During the ceremony, Houston Mayor John Whitmire also declared Feb. 20, 2024, Camp Logan Day. The presentation occurred in City Hall chambers. “We’ve passed a lot of proclamations in this hall, and there will be future proclamations, but I don’t think there’s a more meaningful one,” Whitmore said. “It’s important that we come together and acknowledge the dark days of our history — and to make a statement that we will not tolerate hate but certainly stand for equal justice and try to right wrongs, certainly in regard to the records.”
More than a century ago, due process was denied to 110 Black U.S. Army soldiers stationed at Camp Logan in Houston — soldiers who were willing to defend their country, but who nonetheless had no voice in their own defense.

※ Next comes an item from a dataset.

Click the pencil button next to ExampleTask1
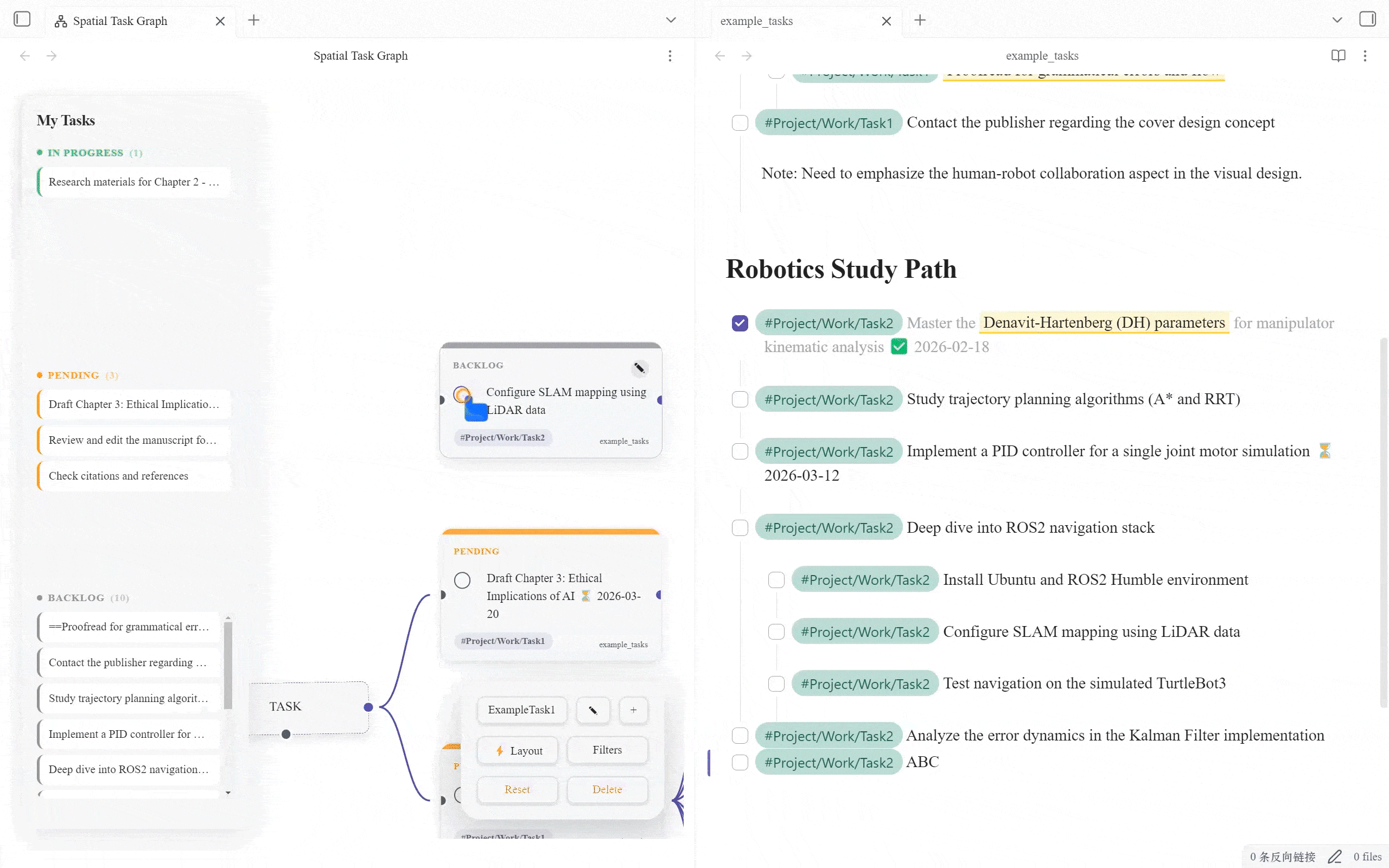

In October 2020 and December 2021, South Texas Law — with the help of several professors and numerous law-student researchers — petitioned the U.S. Army requesting a review of the courts-martial convicting the soldiers of the 3rd Battalion, 24th Infantry Regiment (also known as the Buffalo Soldiers).
Late last year, the Secretary of the Army Christine Wormuth approved the recommendation of the Army Board for Correction of Military Records to set aside all the courts-martial convictions. The soldiers’ records will be corrected to indicate that each received an honorable discharge.
“As a council member for District C, which includes Memorial Park and Camp Logan, I feel a sense of responsibility to support efforts that are imperative to preserving this history and honoring more than a century worth of efforts to right this wrong,” Kamin said.
The Houston Riots took place Aug. 23, 1917, following months of racial provocations against members of the 24th — including the violent arrest and assault of two Black soldiers. Following the assaults, and amid rumors of additional threats to soldiers, a group of more than 100 Black soldiers seized weapons and marched into the city, where clashes erupted. The violence left 19 people dead. In the months that followed, the Army convicted 110 Soldiers in a process characterized by numerous, substantial irregularities. Thirteen of the convicted men were immediately executed in the largest mass execution of American soldiers by the U.S. Army; six more were executed in the following weeks.
“What we tolerate is what we teach,” Barry said. “If we accept this 100-year-old miscarriage of justice as acceptable, that will influence what we do tomorrow.”